Stored items
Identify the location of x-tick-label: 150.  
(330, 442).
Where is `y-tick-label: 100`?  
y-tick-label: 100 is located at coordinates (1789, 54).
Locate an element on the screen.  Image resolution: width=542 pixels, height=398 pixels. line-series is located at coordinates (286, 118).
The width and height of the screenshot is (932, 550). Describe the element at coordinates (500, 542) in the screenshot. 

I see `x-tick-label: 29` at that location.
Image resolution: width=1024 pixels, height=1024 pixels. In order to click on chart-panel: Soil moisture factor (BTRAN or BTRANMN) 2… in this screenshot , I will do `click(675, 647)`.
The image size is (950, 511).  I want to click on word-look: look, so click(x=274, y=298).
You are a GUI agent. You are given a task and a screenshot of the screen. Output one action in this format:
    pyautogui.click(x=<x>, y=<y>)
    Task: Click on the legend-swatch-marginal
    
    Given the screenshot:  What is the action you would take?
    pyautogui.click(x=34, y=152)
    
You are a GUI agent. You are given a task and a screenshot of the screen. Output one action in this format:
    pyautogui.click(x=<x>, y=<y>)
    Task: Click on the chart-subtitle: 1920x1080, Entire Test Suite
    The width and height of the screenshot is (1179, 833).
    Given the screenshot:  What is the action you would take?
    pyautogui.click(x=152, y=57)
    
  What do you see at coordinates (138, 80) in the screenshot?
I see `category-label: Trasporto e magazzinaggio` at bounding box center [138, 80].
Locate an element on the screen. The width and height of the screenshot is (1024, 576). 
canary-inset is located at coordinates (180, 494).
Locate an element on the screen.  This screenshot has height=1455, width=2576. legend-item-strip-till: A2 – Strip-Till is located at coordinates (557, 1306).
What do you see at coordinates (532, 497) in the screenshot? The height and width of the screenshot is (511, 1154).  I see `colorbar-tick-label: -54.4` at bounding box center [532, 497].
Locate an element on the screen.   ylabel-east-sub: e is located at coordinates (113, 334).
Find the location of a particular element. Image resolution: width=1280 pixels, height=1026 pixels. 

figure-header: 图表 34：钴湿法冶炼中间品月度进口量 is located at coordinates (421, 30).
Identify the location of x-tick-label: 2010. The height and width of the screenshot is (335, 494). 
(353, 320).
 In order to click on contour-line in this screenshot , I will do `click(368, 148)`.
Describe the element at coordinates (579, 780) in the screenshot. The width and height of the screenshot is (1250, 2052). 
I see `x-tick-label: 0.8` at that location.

To-do item
Please rewrite the entries above as a numbered list, leaving out any blank lines.

Solution for this exercise
1. Identify the location of x-tick-label: 150.  
2. (330, 442).
3. Where is `y-tick-label: 100`?  
4. y-tick-label: 100 is located at coordinates (1789, 54).
5. Locate an element on the screen.  Image resolution: width=542 pixels, height=398 pixels. line-series is located at coordinates (286, 118).
6. The width and height of the screenshot is (932, 550). Describe the element at coordinates (500, 542) in the screenshot. 
7. I see `x-tick-label: 29` at that location.
8. Image resolution: width=1024 pixels, height=1024 pixels. In order to click on chart-panel: Soil moisture factor (BTRAN or BTRANMN) 2… in this screenshot , I will do `click(675, 647)`.
9. The image size is (950, 511).  I want to click on word-look: look, so click(x=274, y=298).
10. You are a GUI agent. You are given a task and a screenshot of the screen. Output one action in this format:
11.     pyautogui.click(x=<x>, y=<y>)
12.     Task: Click on the legend-swatch-marginal
13.     Given the screenshot:  What is the action you would take?
14.     pyautogui.click(x=34, y=152)
15. You are a GUI agent. You are given a task and a screenshot of the screen. Output one action in this format:
16.     pyautogui.click(x=<x>, y=<y>)
17.     Task: Click on the chart-subtitle: 1920x1080, Entire Test Suite
18.     The width and height of the screenshot is (1179, 833).
19.     Given the screenshot:  What is the action you would take?
20.     pyautogui.click(x=152, y=57)
21.   What do you see at coordinates (138, 80) in the screenshot?
22. I see `category-label: Trasporto e magazzinaggio` at bounding box center [138, 80].
23. Locate an element on the screen. The width and height of the screenshot is (1024, 576). 
24. canary-inset is located at coordinates (180, 494).
25. Locate an element on the screen.  This screenshot has height=1455, width=2576. legend-item-strip-till: A2 – Strip-Till is located at coordinates (557, 1306).
26. What do you see at coordinates (532, 497) in the screenshot? The height and width of the screenshot is (511, 1154).  I see `colorbar-tick-label: -54.4` at bounding box center [532, 497].
27. Locate an element on the screen.   ylabel-east-sub: e is located at coordinates (113, 334).
28. Find the location of a particular element. Image resolution: width=1280 pixels, height=1026 pixels. 
29. figure-header: 图表 34：钴湿法冶炼中间品月度进口量 is located at coordinates (421, 30).
30. Identify the location of x-tick-label: 2010. The height and width of the screenshot is (335, 494). 
31. (353, 320).
32.  In order to click on contour-line in this screenshot , I will do `click(368, 148)`.
33. Describe the element at coordinates (579, 780) in the screenshot. The width and height of the screenshot is (1250, 2052). 
34. I see `x-tick-label: 0.8` at that location.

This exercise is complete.